▼▼▼

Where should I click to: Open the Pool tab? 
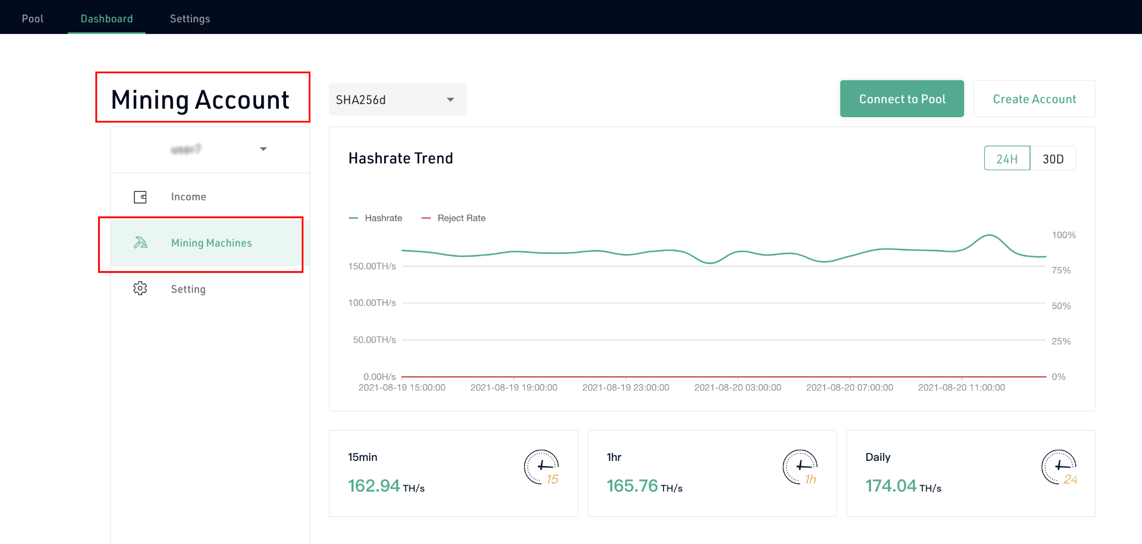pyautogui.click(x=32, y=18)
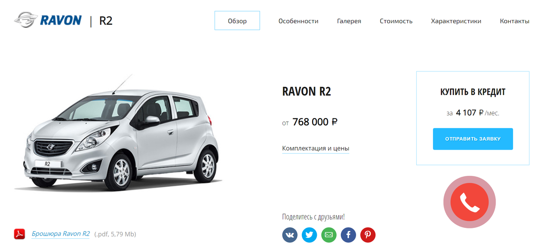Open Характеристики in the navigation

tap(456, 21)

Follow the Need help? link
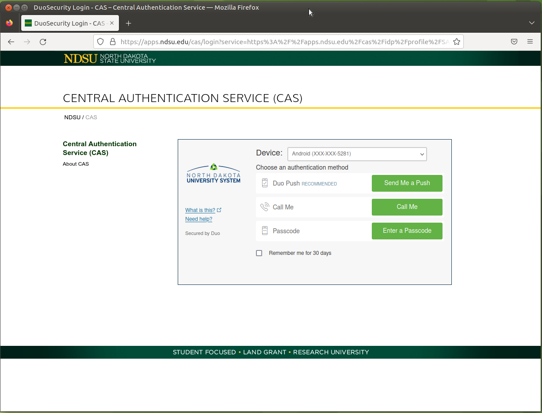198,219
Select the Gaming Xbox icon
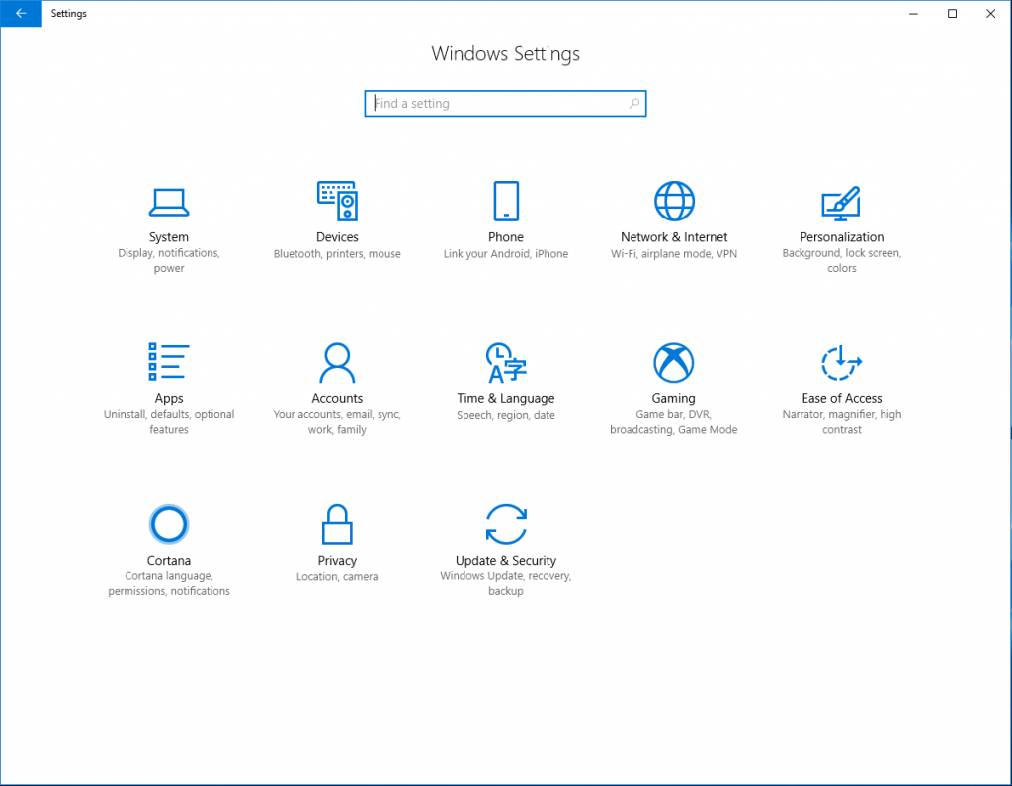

▲▲▲

Problem
Convert the rows into a JSON list of strings with one string per line, skipping blank lines. Leave the pictures out of the answer.

Completed task
[
  "Where should I click to: Open the Pool tab? ",
  "pyautogui.click(x=32, y=18)",
  "Open Характеристики in the navigation",
  "tap(456, 21)",
  "Follow the Need help? link",
  "198,219",
  "Select the Gaming Xbox icon"
]